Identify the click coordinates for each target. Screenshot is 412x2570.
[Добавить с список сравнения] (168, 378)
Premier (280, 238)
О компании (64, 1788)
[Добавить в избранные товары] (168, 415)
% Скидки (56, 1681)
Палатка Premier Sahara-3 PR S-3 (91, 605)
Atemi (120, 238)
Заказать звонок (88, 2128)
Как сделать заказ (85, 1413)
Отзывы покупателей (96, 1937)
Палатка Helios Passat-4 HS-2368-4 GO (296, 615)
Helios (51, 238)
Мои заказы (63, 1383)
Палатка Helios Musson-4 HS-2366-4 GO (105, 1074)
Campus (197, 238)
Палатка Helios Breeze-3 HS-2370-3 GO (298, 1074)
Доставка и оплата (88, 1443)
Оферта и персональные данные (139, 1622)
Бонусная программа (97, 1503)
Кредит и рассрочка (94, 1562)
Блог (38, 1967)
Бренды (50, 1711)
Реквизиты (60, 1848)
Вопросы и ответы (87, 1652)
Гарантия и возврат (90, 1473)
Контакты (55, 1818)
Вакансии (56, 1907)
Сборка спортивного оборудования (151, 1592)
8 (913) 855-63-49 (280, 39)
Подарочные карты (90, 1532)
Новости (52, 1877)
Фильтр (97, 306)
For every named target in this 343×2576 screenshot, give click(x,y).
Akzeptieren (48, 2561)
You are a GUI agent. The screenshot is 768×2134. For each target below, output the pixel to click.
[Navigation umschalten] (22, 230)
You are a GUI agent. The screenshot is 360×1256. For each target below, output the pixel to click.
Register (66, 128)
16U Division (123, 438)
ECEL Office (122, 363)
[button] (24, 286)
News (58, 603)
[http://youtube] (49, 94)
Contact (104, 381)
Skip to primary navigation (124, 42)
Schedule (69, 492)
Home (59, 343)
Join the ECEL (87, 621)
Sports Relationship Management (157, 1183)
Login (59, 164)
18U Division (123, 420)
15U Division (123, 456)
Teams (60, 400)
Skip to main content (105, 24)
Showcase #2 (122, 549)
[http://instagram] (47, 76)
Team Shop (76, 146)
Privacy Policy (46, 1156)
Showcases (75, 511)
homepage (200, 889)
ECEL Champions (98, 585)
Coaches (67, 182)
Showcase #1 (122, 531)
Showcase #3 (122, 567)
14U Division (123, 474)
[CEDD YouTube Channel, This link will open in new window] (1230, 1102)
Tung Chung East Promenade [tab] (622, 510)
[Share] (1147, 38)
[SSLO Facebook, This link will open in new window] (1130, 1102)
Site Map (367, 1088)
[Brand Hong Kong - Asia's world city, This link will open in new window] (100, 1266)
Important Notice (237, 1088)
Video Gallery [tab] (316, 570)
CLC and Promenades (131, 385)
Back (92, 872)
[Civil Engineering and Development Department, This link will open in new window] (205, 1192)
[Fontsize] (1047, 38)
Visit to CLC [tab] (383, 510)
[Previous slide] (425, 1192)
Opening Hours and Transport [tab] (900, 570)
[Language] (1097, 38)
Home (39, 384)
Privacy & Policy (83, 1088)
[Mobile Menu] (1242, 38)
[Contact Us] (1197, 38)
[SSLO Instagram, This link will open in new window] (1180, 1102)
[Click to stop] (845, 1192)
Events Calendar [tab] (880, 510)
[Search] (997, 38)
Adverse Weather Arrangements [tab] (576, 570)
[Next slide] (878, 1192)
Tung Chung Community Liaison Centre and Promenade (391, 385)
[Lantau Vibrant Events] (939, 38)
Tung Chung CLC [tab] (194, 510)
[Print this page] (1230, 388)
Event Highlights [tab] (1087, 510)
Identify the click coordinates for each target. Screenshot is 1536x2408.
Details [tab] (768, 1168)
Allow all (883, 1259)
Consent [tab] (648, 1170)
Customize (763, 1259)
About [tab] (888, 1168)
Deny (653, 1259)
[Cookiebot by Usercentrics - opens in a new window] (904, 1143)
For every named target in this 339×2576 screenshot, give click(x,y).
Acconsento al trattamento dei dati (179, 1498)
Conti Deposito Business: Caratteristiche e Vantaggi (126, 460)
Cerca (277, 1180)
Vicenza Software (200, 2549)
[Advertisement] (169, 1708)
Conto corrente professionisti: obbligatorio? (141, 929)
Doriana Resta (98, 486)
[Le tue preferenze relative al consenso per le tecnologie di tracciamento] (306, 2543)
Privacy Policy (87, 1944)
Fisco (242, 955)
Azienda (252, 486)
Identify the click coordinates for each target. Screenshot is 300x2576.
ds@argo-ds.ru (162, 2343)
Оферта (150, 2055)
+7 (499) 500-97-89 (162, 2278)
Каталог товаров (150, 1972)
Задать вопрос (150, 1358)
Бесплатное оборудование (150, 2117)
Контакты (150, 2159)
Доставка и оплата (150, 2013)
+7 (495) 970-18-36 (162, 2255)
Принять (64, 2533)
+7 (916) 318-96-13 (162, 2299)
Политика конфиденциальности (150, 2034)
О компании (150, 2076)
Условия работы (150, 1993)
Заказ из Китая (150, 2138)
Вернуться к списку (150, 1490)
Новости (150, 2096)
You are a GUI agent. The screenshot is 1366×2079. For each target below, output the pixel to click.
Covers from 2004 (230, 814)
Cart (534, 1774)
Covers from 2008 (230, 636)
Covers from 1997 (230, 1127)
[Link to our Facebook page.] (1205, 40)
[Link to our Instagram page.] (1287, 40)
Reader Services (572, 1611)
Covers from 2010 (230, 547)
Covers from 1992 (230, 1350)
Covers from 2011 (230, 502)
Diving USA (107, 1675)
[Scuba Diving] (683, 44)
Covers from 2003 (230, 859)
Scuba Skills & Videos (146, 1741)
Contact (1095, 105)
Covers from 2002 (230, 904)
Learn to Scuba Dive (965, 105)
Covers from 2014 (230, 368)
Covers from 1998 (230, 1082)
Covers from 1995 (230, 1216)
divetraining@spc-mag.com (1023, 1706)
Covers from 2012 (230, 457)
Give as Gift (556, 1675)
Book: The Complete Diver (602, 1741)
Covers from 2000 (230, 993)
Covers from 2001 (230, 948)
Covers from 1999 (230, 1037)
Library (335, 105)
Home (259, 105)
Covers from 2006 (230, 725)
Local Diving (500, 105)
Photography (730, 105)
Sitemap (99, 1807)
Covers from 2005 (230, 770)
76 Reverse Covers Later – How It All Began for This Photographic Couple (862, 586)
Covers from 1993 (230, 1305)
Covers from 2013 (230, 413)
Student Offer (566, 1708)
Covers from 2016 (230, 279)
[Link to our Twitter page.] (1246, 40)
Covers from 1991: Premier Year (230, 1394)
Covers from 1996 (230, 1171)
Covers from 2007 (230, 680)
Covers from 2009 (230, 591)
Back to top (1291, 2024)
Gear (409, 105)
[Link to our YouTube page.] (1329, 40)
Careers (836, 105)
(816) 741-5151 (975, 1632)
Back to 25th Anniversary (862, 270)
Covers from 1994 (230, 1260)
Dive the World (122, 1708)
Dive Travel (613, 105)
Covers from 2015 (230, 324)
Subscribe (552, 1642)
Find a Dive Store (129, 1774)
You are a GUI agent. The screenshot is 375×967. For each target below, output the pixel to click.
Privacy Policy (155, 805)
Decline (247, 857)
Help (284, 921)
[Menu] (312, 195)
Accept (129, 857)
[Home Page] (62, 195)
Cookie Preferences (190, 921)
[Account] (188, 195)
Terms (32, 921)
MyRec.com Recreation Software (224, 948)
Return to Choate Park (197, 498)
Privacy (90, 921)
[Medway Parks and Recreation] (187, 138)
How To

==================================================

> **Your goal**
Everything in the records above should be written out again exactly.

> **Your response**
Identify the click coordinates for each target. Screenshot is 412x2570.
[Добавить с список сравнения] (168, 378)
Premier (280, 238)
О компании (64, 1788)
[Добавить в избранные товары] (168, 415)
% Скидки (56, 1681)
Палатка Premier Sahara-3 PR S-3 (91, 605)
Atemi (120, 238)
Заказать звонок (88, 2128)
Как сделать заказ (85, 1413)
Отзывы покупателей (96, 1937)
Палатка Helios Passat-4 HS-2368-4 GO (296, 615)
Helios (51, 238)
Мои заказы (63, 1383)
Палатка Helios Musson-4 HS-2366-4 GO (105, 1074)
Campus (197, 238)
Палатка Helios Breeze-3 HS-2370-3 GO (298, 1074)
Доставка и оплата (88, 1443)
Оферта и персональные данные (139, 1622)
Бонусная программа (97, 1503)
Кредит и рассрочка (94, 1562)
Блог (38, 1967)
Бренды (50, 1711)
Реквизиты (60, 1848)
Вопросы и ответы (87, 1652)
Гарантия и возврат (90, 1473)
Контакты (55, 1818)
Вакансии (56, 1907)
Сборка спортивного оборудования (151, 1592)
8 (913) 855-63-49 (280, 39)
Подарочные карты (90, 1532)
Новости (52, 1877)
Фильтр (97, 306)
For every named target in this 343×2576 screenshot, give click(x,y).
Akzeptieren (48, 2561)
You are a GUI agent. The screenshot is 768×2134. For each target below, output the pixel to click.
[Navigation umschalten] (22, 230)
You are a GUI agent. The screenshot is 360×1256. For each target below, output the pixel to click.
Register (66, 128)
16U Division (123, 438)
ECEL Office (122, 363)
[button] (24, 286)
News (58, 603)
[http://youtube] (49, 94)
Contact (104, 381)
Skip to primary navigation (124, 42)
Schedule (69, 492)
Home (59, 343)
Join the ECEL (87, 621)
Sports Relationship Management (157, 1183)
Login (59, 164)
18U Division (123, 420)
15U Division (123, 456)
Teams (60, 400)
Skip to main content (105, 24)
Showcase #2 (122, 549)
[http://instagram] (47, 76)
Team Shop (76, 146)
Privacy Policy (46, 1156)
Showcases (75, 511)
homepage (200, 889)
ECEL Champions (98, 585)
Coaches (67, 182)
Showcase #1 (122, 531)
Showcase #3 (122, 567)
14U Division (123, 474)
[CEDD YouTube Channel, This link will open in new window] (1230, 1102)
Tung Chung East Promenade [tab] (622, 510)
[Share] (1147, 38)
[SSLO Facebook, This link will open in new window] (1130, 1102)
Site Map (367, 1088)
[Brand Hong Kong - Asia's world city, This link will open in new window] (100, 1266)
Important Notice (237, 1088)
Video Gallery [tab] (316, 570)
CLC and Promenades (131, 385)
Back (92, 872)
[Civil Engineering and Development Department, This link will open in new window] (205, 1192)
[Fontsize] (1047, 38)
Visit to CLC [tab] (383, 510)
[Previous slide] (425, 1192)
Opening Hours and Transport [tab] (900, 570)
[Language] (1097, 38)
Home (39, 384)
Privacy & Policy (83, 1088)
[Mobile Menu] (1242, 38)
[Contact Us] (1197, 38)
[SSLO Instagram, This link will open in new window] (1180, 1102)
[Click to stop] (845, 1192)
Events Calendar [tab] (880, 510)
[Search] (997, 38)
Adverse Weather Arrangements [tab] (576, 570)
[Next slide] (878, 1192)
Tung Chung Community Liaison Centre and Promenade (391, 385)
[Lantau Vibrant Events] (939, 38)
Tung Chung CLC [tab] (194, 510)
[Print this page] (1230, 388)
Event Highlights [tab] (1087, 510)
Identify the click coordinates for each target. Screenshot is 1536x2408.
Details [tab] (768, 1168)
Allow all (883, 1259)
Consent [tab] (648, 1170)
Customize (763, 1259)
About [tab] (888, 1168)
Deny (653, 1259)
[Cookiebot by Usercentrics - opens in a new window] (904, 1143)
For every named target in this 339×2576 screenshot, give click(x,y).
Acconsento al trattamento dei dati (179, 1498)
Conti Deposito Business: Caratteristiche e Vantaggi (126, 460)
Cerca (277, 1180)
Vicenza Software (200, 2549)
[Advertisement] (169, 1708)
Conto corrente professionisti: obbligatorio? (141, 929)
Doriana Resta (98, 486)
[Le tue preferenze relative al consenso per le tecnologie di tracciamento] (306, 2543)
Privacy Policy (87, 1944)
Fisco (242, 955)
Azienda (252, 486)
Identify the click coordinates for each target. Screenshot is 300x2576.
ds@argo-ds.ru (162, 2343)
Оферта (150, 2055)
+7 (499) 500-97-89 (162, 2278)
Каталог товаров (150, 1972)
Задать вопрос (150, 1358)
Бесплатное оборудование (150, 2117)
Контакты (150, 2159)
Доставка и оплата (150, 2013)
+7 (495) 970-18-36 (162, 2255)
Принять (64, 2533)
+7 (916) 318-96-13 (162, 2299)
Политика конфиденциальности (150, 2034)
О компании (150, 2076)
Условия работы (150, 1993)
Заказ из Китая (150, 2138)
Вернуться к списку (150, 1490)
Новости (150, 2096)
You are a GUI agent. The screenshot is 1366×2079. For each target below, output the pixel to click.
Covers from 2004 (230, 814)
Cart (534, 1774)
Covers from 2008 (230, 636)
Covers from 1997 (230, 1127)
[Link to our Facebook page.] (1205, 40)
[Link to our Instagram page.] (1287, 40)
Reader Services (572, 1611)
Covers from 2010 (230, 547)
Covers from 1992 (230, 1350)
Covers from 2011 (230, 502)
Diving USA (107, 1675)
[Scuba Diving] (683, 44)
Covers from 2003 (230, 859)
Scuba Skills & Videos (146, 1741)
Contact (1095, 105)
Covers from 2002 (230, 904)
Learn to Scuba Dive (965, 105)
Covers from 2014 (230, 368)
Covers from 1998 (230, 1082)
Covers from 1995 (230, 1216)
divetraining@spc-mag.com (1023, 1706)
Covers from 2012 (230, 457)
Give as Gift (556, 1675)
Book: The Complete Diver (602, 1741)
Covers from 2000 (230, 993)
Covers from 2001 (230, 948)
Covers from 1999 (230, 1037)
Library (335, 105)
Home (259, 105)
Covers from 2006 (230, 725)
Local Diving (500, 105)
Photography (730, 105)
Sitemap (99, 1807)
Covers from 2005 (230, 770)
76 Reverse Covers Later – How It All Began for This Photographic Couple (862, 586)
Covers from 1993 (230, 1305)
Covers from 2013 (230, 413)
Student Offer (566, 1708)
Covers from 2016 (230, 279)
[Link to our Twitter page.] (1246, 40)
Covers from 1991: Premier Year (230, 1394)
Covers from 1996 (230, 1171)
Covers from 2007 (230, 680)
Covers from 2009 (230, 591)
Back to top (1291, 2024)
Gear (409, 105)
[Link to our YouTube page.] (1329, 40)
Careers (836, 105)
(816) 741-5151 (975, 1632)
Back to 25th Anniversary (862, 270)
Covers from 1994 (230, 1260)
Dive the World (122, 1708)
Dive Travel (613, 105)
Covers from 2015 (230, 324)
Subscribe (552, 1642)
Find a Dive Store (129, 1774)
You are a GUI agent. The screenshot is 375×967. For each target below, output the pixel to click.
Privacy Policy (155, 805)
Decline (247, 857)
Help (284, 921)
[Menu] (312, 195)
Accept (129, 857)
[Home Page] (62, 195)
Cookie Preferences (190, 921)
[Account] (188, 195)
Terms (32, 921)
MyRec.com Recreation Software (224, 948)
Return to Choate Park (197, 498)
Privacy (90, 921)
[Medway Parks and Recreation] (187, 138)
How To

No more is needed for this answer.